## TRY IT
If a line of the records contains the word "screenshot", list it.

## SUPPLIED DATA
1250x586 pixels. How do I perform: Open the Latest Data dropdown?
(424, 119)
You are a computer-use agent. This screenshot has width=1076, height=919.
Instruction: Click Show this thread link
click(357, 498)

---

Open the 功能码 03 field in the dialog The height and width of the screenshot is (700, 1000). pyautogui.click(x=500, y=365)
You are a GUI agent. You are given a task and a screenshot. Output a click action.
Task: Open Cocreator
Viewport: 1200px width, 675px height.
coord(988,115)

## WRITTEN RESPONSE
You are a computer-use agent. This screenshot has width=1076, height=919.
Open the 功能码 03 field in the dialog The height and width of the screenshot is (700, 1000). pyautogui.click(x=500, y=365)
You are a GUI agent. You are given a task and a screenshot. Output a click action.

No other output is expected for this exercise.